The prompt for the CAC reads: “Passphrase for the private key:”; and the prompt is very misleading! It is not asking for your “passphrase for the certificate” (the 3 words that you use to renew your certificate)!’’’

If successful you will see the message “Authentication successful.” You will be forwarded to a front-end host.

Port Tunnelling

If you plan to do file transfers from non-NOAA domains, or if you plan to use remote Desktop features (such as X2Go), you will have to set port forwarding for each profile. Please keep in mind that different bastions use different port numbers. Log in to each specific host to make sure you have your correct port number.

• Select the “Tunneling” Tab

• Select “Use Defaults” so that it will use the X11 forwarding setting that is set in Default Setting

• Select the “Add” button

In the steps below, replace “12345” with the unique local port number assigned to you when you login to Jet. Port numbers are dependent on the host you are trying to connect.

• “Type”= TCP

• “Listen Port”= 12345

• Select “Allow local connections only”

• “Destination host”=localhost

• “Destination port”= 12345

Click “OK”. This will populate the “Local Tunnels” tab in the configuration window:

• Click “Apply” to save the profile

Repeat these steps for each profile you create.

Set Up Port Tunnelling

Complete the following sequence to set up port tunnelling.

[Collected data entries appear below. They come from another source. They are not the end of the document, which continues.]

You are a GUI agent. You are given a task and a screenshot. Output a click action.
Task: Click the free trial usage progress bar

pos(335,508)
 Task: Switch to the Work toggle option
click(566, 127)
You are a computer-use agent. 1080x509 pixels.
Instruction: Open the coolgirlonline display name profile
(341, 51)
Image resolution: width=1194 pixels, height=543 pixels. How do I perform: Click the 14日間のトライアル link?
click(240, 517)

1. Edit your connection profile. Navigate to the “Tunneling” tab.

   

2. Check “Use Defaults”. Tunnel X11 connections” and “Allow Agent Forwarding” should be checked. If not, check them.

   

3. Select “Add”.

   • Select “TCP” for Type

   • Listen Port should match your Local port number listed on your session login.

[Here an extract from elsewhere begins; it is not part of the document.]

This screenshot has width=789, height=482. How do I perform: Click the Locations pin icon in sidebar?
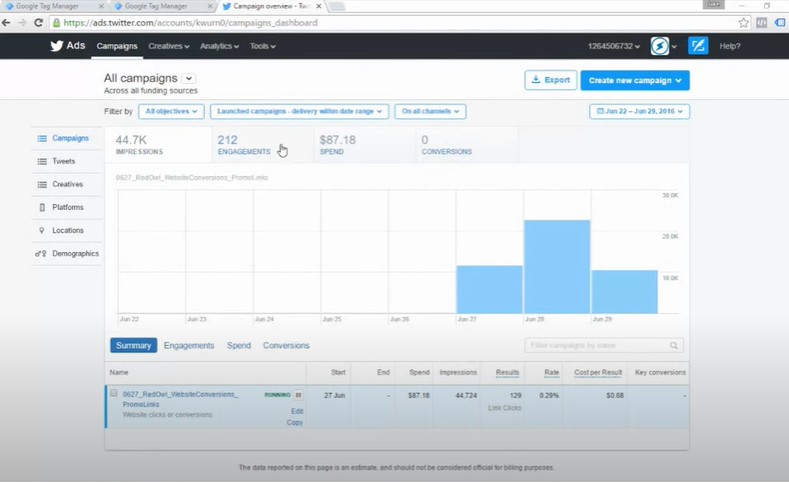coord(42,230)
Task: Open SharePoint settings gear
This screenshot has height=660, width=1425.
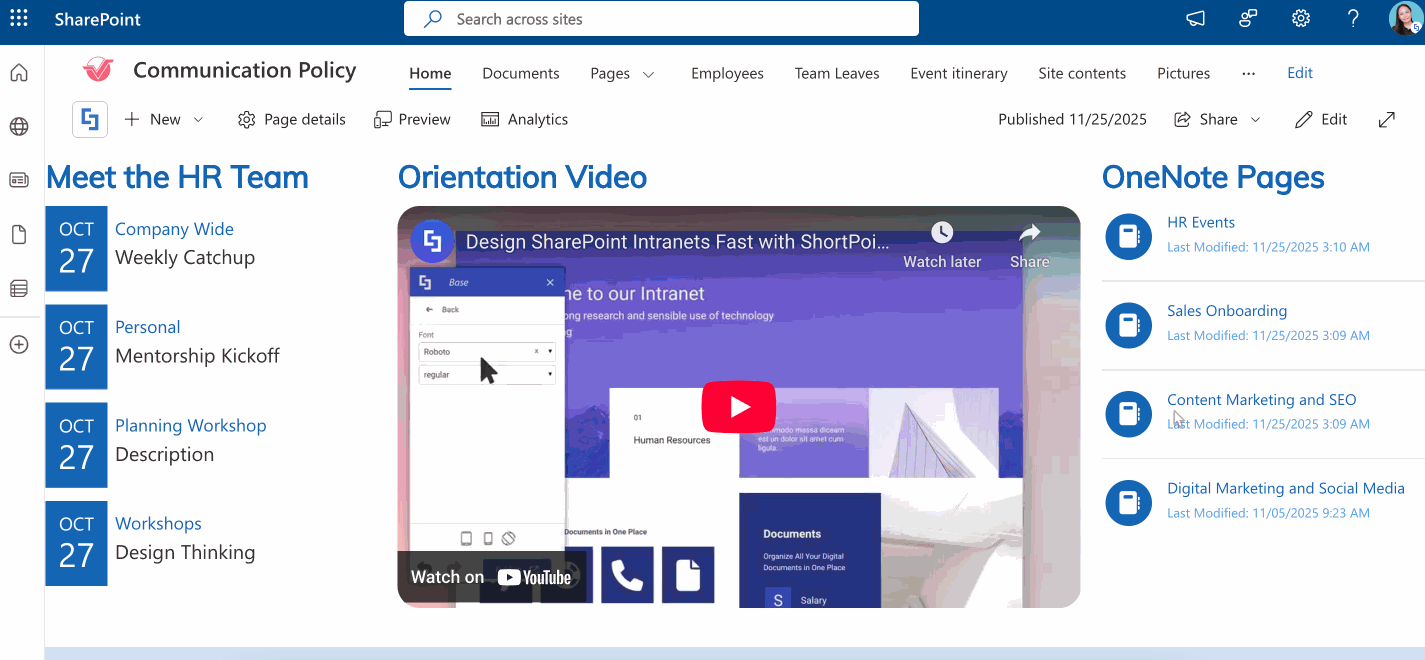Action: 1300,18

   • Check “Allow local connections only”

   • Destination host: 127.0.0.1

   • Destination Port should match your Local port number listed on your session login.

     

   • Select “OK”

4. Selecting “Test connection” to test.

   

   • Completed configuration should look like the following:

   

Once the session is open, you will be able to use this forwarded port for data transfers as long as this ssh window is kept open. After the first session has been opened with the port forwarding, any further connections (login via ssh, copy via scp) will work as expected.

Testing Port Tunnels

Once you have set up port tunneling, it’s useful test that the tunnel has been established correctly.

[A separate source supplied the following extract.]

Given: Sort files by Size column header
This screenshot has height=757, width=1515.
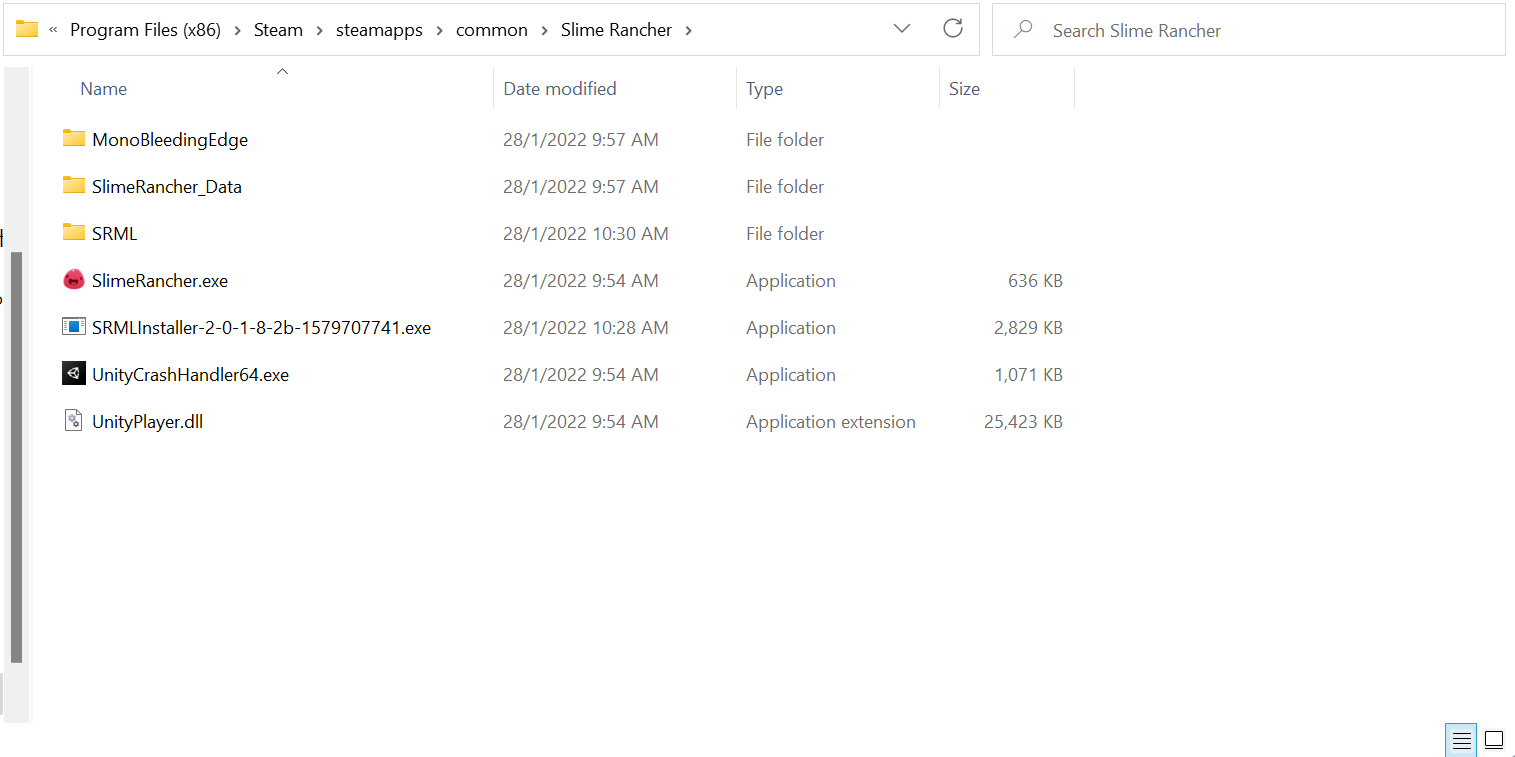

To do this, after the port tunnel has been established, try to login using the local host and port combination. Please keep in mind you will have to use your RSA authentication for this test. You should try to connect using the following settings with your ssh client (with Windows you could use a client like putty, and with linux/Mac you should use ssh):

• Host: localhost (This is literal string, that is, enter the word “localhost”)

• Port: Your-assigned-local-port-on-thiea-jet (This is the number listed as Local Port when you login)

• User: Your user name

When prompted, enter your PIN + RSA Token as the password. If you’re able to login successfully and see your home directory, that confirms that your port tunneling is correct.